About us

We recognise that the world is in deep trouble.

International science is warning of multiple existential crises brought about by our insatiable thirst for economic expansion.

In the absence of sane reactions from the powers that be, we strive to create ways for everyday folks to band together and make the decisions themselves that will turn our society towards a sane, healthy pathway.

This pathway has three foundations:

Communities:

Community is the basic level of Humanity. 

Going back well before Humanity emerged from the Apes, every group has had community. 

A strong, well connected, largely self-reliant community is vastly more resilient to the inevitable disruptions and disasters.

A society of disconnected individuals, unknown to their neighbours and reliant on money for every aspect of their lives is vulnerable on many fronts.

Commons:

All communities are reliant on some form of productive assets. 

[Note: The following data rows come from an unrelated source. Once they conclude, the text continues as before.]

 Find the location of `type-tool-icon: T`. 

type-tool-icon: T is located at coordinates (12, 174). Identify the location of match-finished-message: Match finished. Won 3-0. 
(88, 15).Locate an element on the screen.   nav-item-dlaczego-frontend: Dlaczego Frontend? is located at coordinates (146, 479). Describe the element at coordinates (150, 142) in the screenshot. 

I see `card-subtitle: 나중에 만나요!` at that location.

At the basic end is the natural world, which has provided for all of our needs since life began.

On top of this base we have created all sorts of technologies – from language, cooking and writing right through to nuclear weapons, the internet and space travel. 

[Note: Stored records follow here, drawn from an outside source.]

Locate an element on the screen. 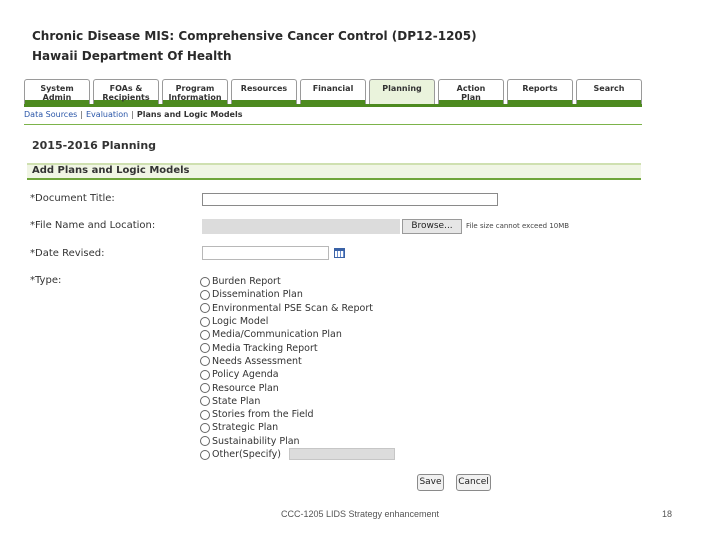 This screenshot has width=720, height=540. slide-footer-text: CCC-1205 LIDS Strategy enhancement is located at coordinates (360, 514).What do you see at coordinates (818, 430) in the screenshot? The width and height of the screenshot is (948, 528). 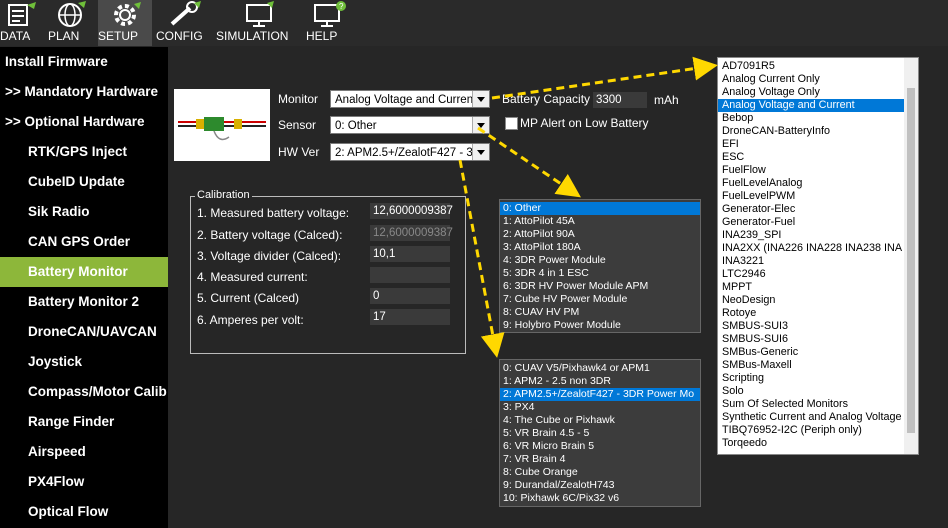 I see `list-item: TIBQ76952-I2C (Periph only)` at bounding box center [818, 430]. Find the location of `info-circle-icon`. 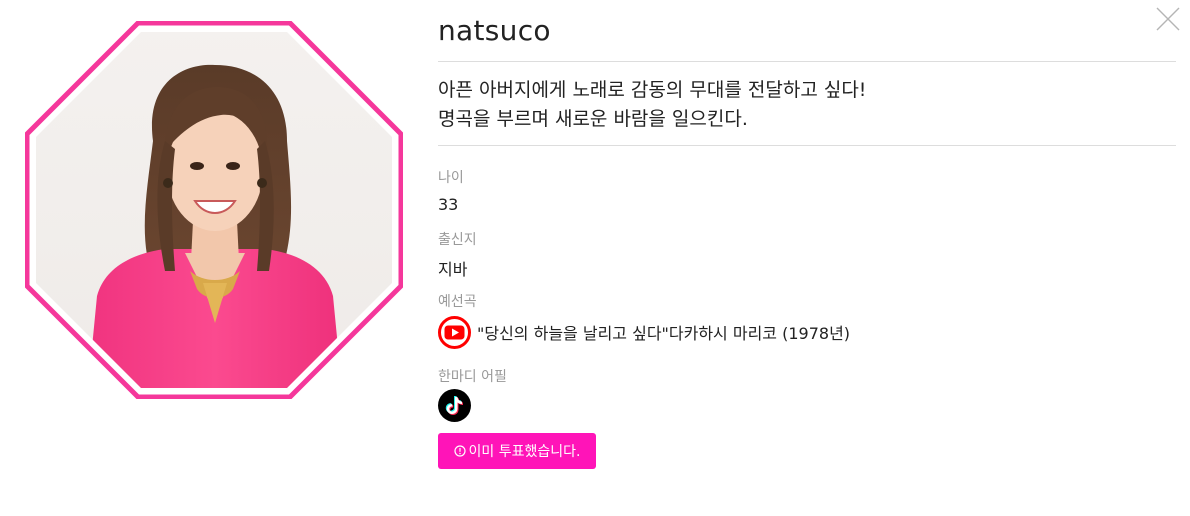

info-circle-icon is located at coordinates (460, 451). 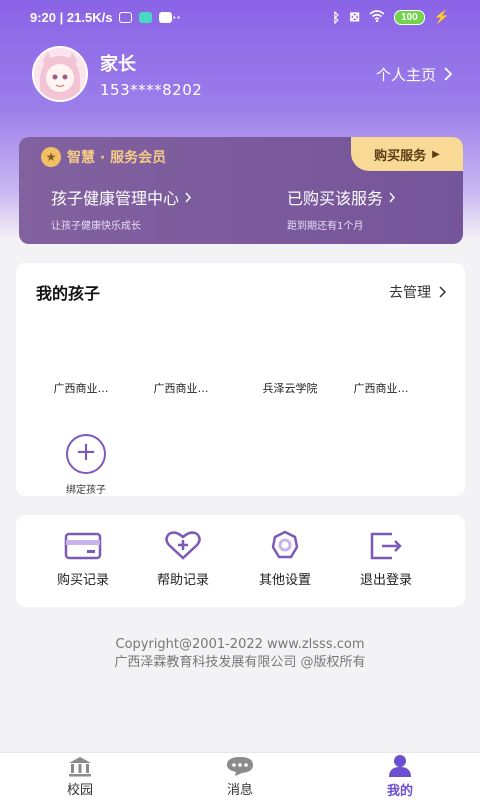 I want to click on logout-button: 退出登录, so click(x=386, y=558).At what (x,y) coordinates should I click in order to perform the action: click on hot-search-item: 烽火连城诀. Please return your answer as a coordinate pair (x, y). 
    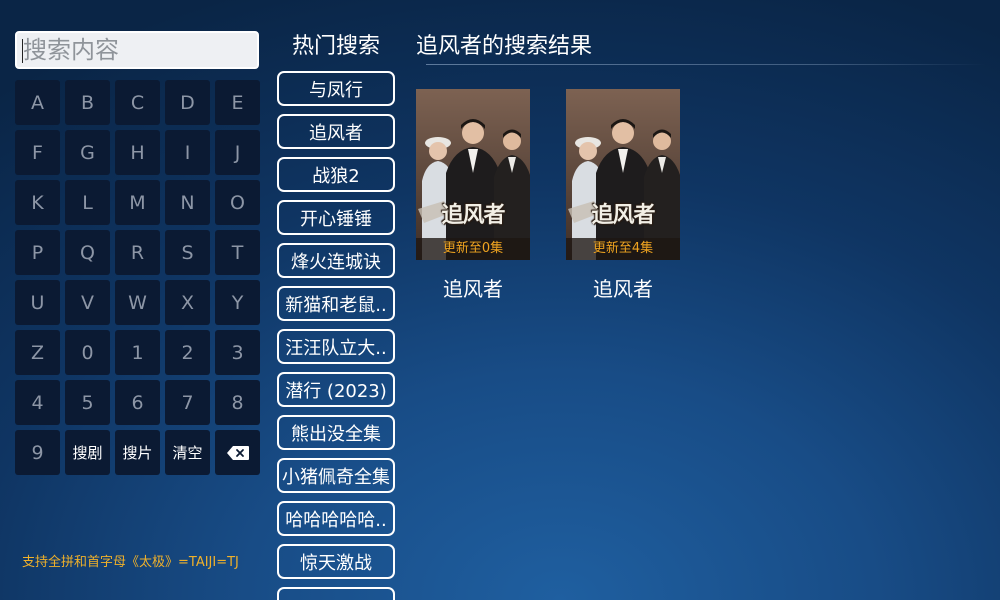
    Looking at the image, I should click on (336, 260).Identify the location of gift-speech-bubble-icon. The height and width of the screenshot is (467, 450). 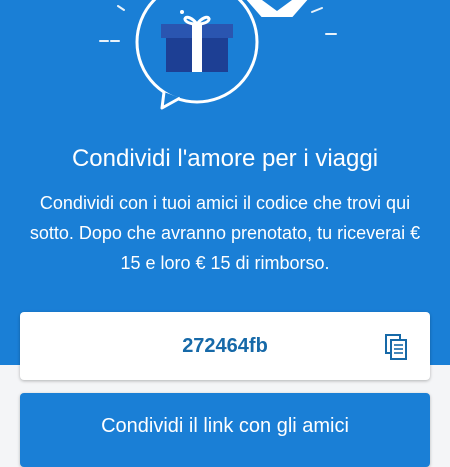
(218, 55).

When left to organise themselves, communities tend to organise around the commons model. This model comprises 3 basic elements:

  1. A productive asset of some form. This may be land, housing stock, infrastructure, or knowledge, such as the institutions of Mozilla, Linux, and Wikipedia on the internet.
  2. A community who has a stake in the upkeep or outputs of those assets
  3. The set of rules that this community has created to manage the assets.

An unwritten fourth rule is that the asset is not for sale. The management regime is intended to maintain the utility of that asset for the community for ever.

Commons have been studied in many cultures all over the world. The model is well proven across cultures and time.

For many centuries, commons management has been steadily eroded by privatisation – or enclosure. In the earlier times peasants were evicted from their traditional lands by the Lords, who had found a more lucrative livestock: sheep. 

Enclosure enables one party to profit from exclusive ownership of the productive assets previously managed by the community, for the common good. 

Enclosures continue to this day, with more and more ingenuity regarding what can be made an exclusive asset.

We see our task as unenclosing the commons, or conversely as recommoning the enclosures.

Co-operatives:

The fastest way we can see to do this is through the novel use of an old concept – the co-operative business model.

By adding a few extra principles on top of the traditional co-op principles (in use for over 175 years), we can design “Climate Co-ops”, which can address the climate crisis, and at the same time reverse the root causes of climate crisis, and many of the other crises we face.

Jump in and explore to find the details of our projects!

This website represents the combined work of two organisations:

Co-operatives, Commons & Communities Canberra (CoCanberra) began our journey in late 2016, following a very successful “Cooperative networking day” held at the Food Co-op Shop.  

CoCanberra was formed as a working group of SEE-Change Canberra, which we still are.

The New Economy Network of Australia was also conceived in 2016, and materialised into a fully fledged Co-operative in early 2019. 

The Canberra Regional Hub was formed soon after, mostly by CoCanberra members. The two concepts were so overlapped that it made good sense to begin working as one organisation. 

With its mission of connecting those within Australia who are working on a new economy, NENA Canberra Region takes the credit for networking and education activities, while CoCanberra focuses on building the new economy on the ground.